The Basic Elements of Augmented Reality Devices
Augmented reality technology needs specialized equipment and software to create the illusion of an object added to the real world. The devices are smart glasses or headsets. They consist of:
- Cameras and sensors – these elements take note of the real world and the movements of the users. A good camera and high sensitivity movement trackers are vital in order to create a smooth and seamless augmented reality experience. The images and movements captured by the camera and sensor are transmitted to the processor to be interpreted.
- Processor – an augmented reality device is, basically, a microcomputer. It needs a CPU (Central Processing Unit) to process real life images and to create the augmented reality object which will be superimposed by the projector.
- Projector – this part of the augmented reality goggles and headsets is placed in the front of the device and faces forward (towards the user’s line of sight). The projector receives the CGI object from the processor and adds it to the real life environment.
- Lenses (Reflectors) – in order to create the illusion of 3D objects, the CGI image needs to be sent to the eyes through a series of curved lenses, which successively modify the angle of the hologram beam.
A Brief History of Augmented Reality Technology
Although it has been available to the general public for only a few years, the concept of augmented reality is not new. Back in the 1950s, a special head-up display (HUD) was developed for flight pilots. This display projected flight data in front of the pilots’ lines of sight, so that they did not have to look down at the flight instruments for data reading.
Until the 1990s, this was the only form of augmented reality technology available and in use. In 1992, the US Air Force Armstrong Labs developed the first truly immersive experience using augmented reality in the Virtual Fixtures system.
In 2009, the Fluid Interfaces Group of the Massachusetts Institute of Technology Media Lab created SixthSense – a finger-operated device which allowed users to manipulate projected images.

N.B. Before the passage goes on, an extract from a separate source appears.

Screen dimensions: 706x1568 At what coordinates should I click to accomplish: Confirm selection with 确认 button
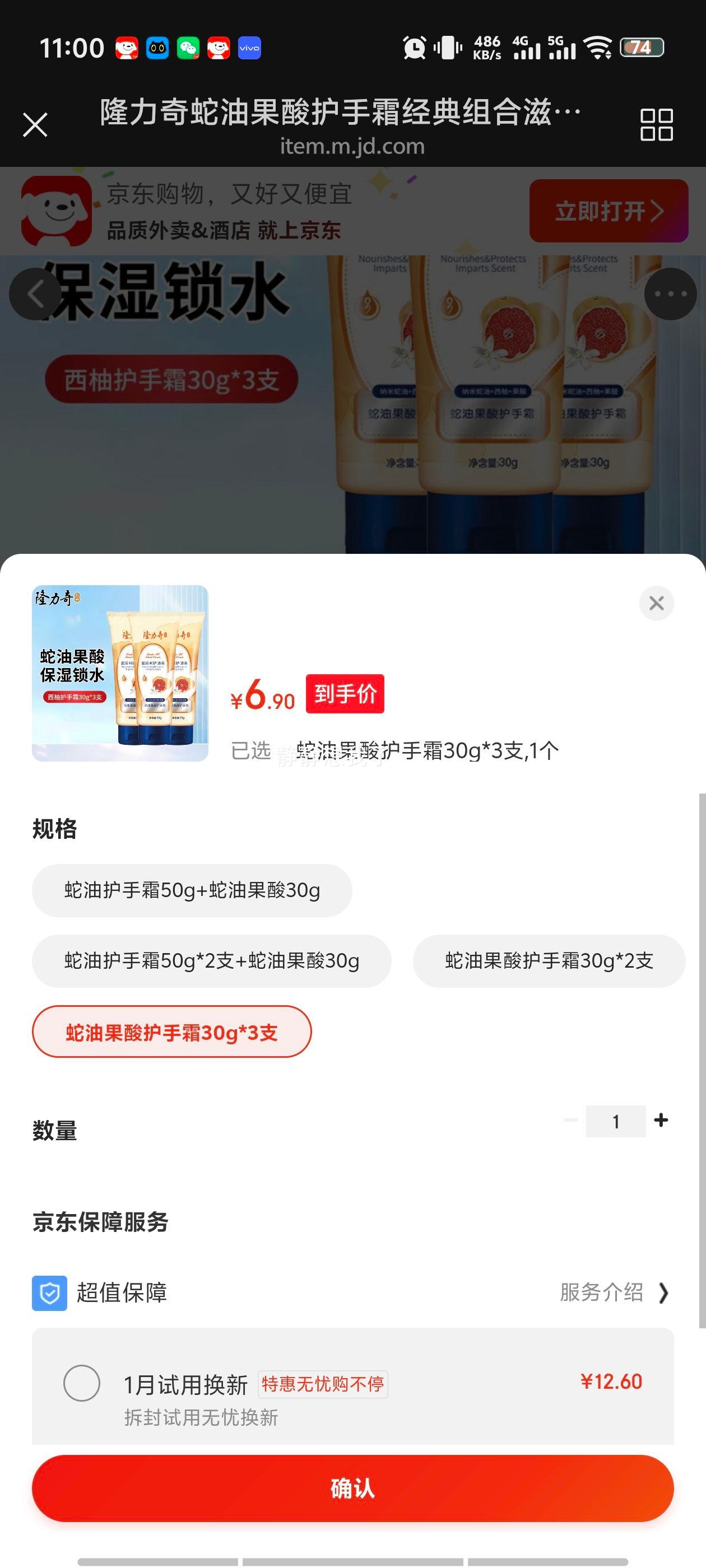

The first commercial application of augmented reality occurred in 2013 when Google launched Google Glass. This lightweight and comfortable device was met with negative reactions by the general public and the product was discontinued just after the pre-order phase.

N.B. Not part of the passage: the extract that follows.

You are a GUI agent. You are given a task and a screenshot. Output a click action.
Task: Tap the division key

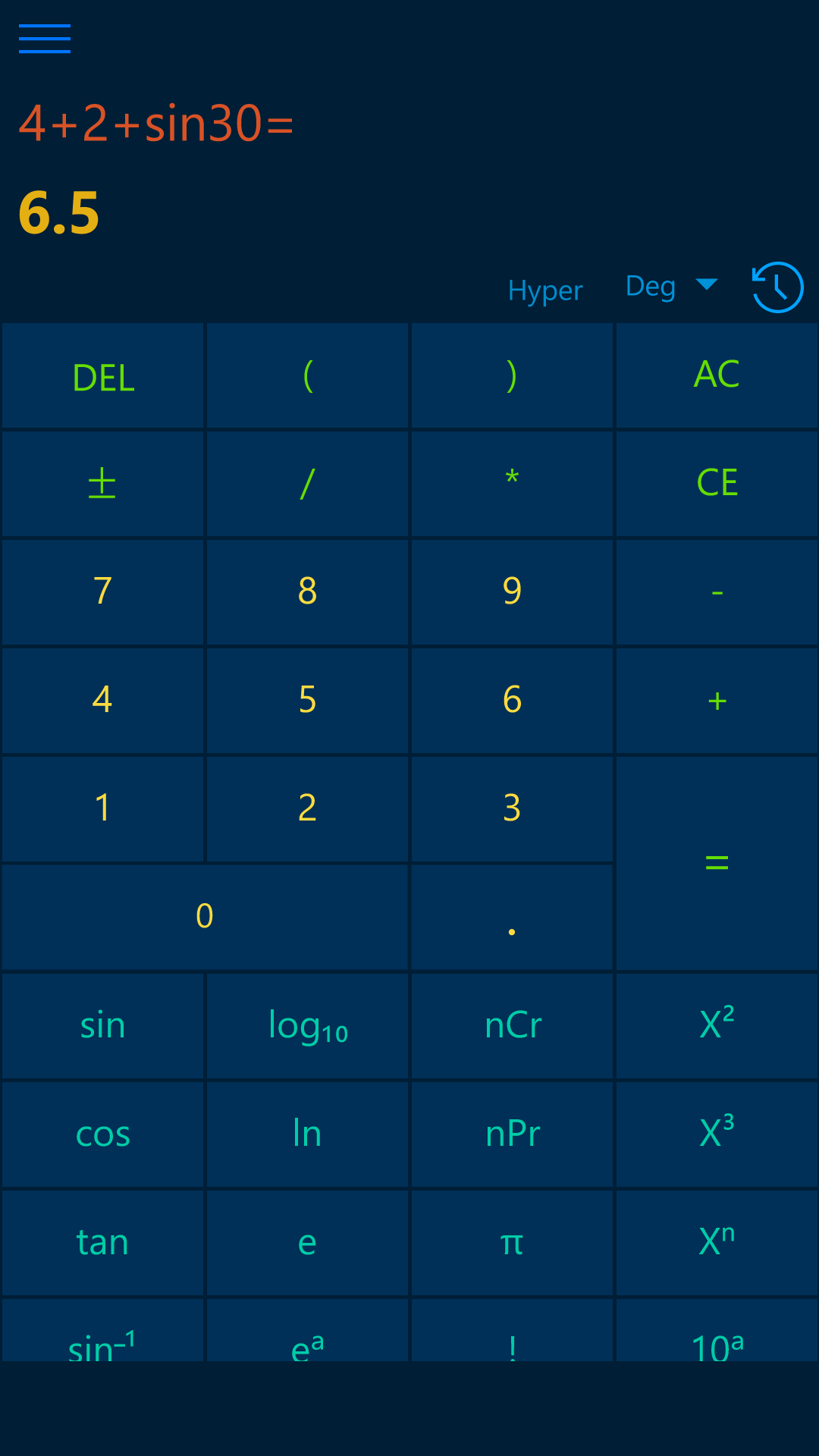[x=307, y=484]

The 4 Types of Augmented Reality
Augmented reality technology has evolved in various directions, depending on the modality of triggering the placement of the computed-generated item into the real world:
- Marker-Based Augmented Reality – this type of AR uses a physical marker (such as a QR code or a printed image) which is placed in front of the camera of the device used for experiencing augmented reality. Once the marker is identified, the CGI object is superimposed in its place.

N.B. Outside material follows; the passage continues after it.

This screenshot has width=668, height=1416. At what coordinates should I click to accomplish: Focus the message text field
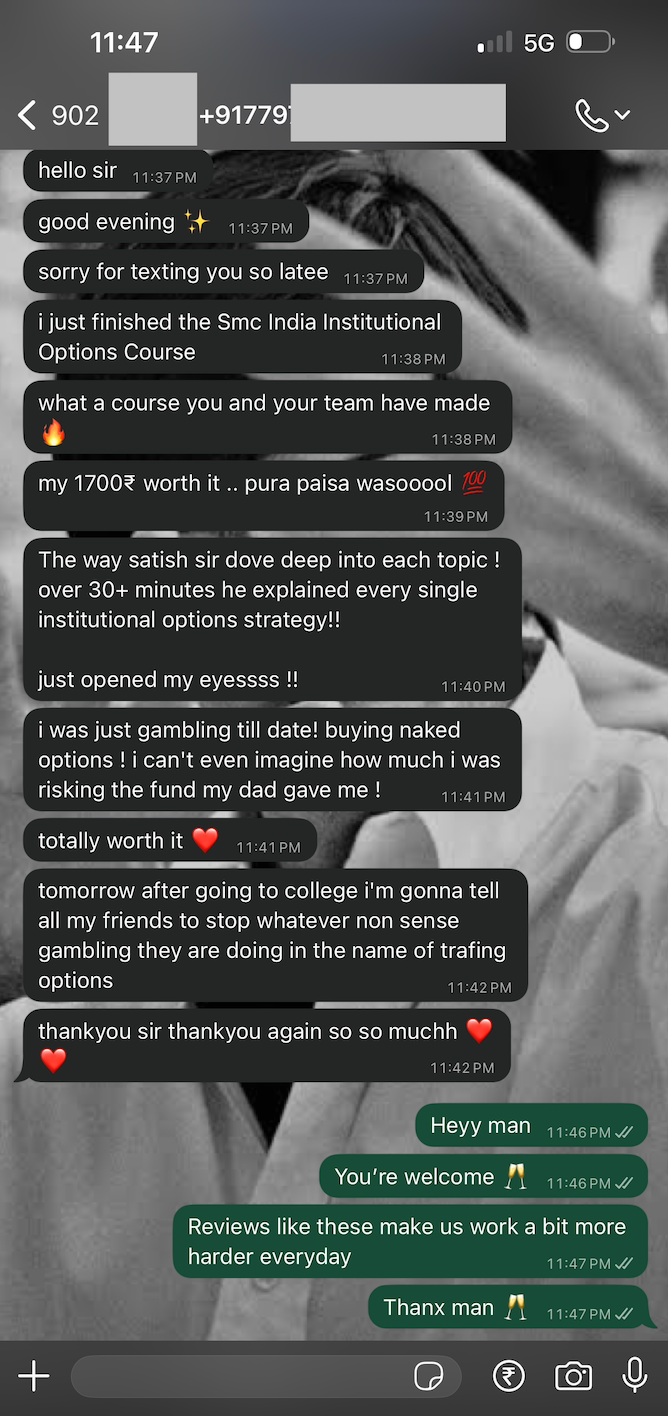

- Markerless Augmented Reality – this is the most frequently used type of augmented reality technology at the present. It makes use of the GPS or accelerometer embedded in the device (most frequently, a mobile phone) to place the CGI elements in the environment.
- Projection-Based Augmented Reality – in this instance, artificial light is projected onto a real life surface and the sensors detect the human interaction (touch). Thus, it is possible to manipulate and to interact with the CGI objects.
- Superimposed Augmented Reality – most frequently seen in retail mobile apps, this technology uses object recognition to replace a real life object with a similar, computer-generated one.
Augmented Reality Technology Now
Right now, augmented reality has a wide range of applications in:
Since the launch of ARKit for iOS and ARCore for Android, mobile app developers have all the tools they need to incorporate augmented reality into the products they develop. Paired with the development of high quality devices, such as Microsoft HoloLens and Google Glass (back on the market as Glass Enterprise Edition), these apps can offer truly immersive experiences for people who want to do their shopping from home, experience a different reality, or develop innovative products in a 3D environment.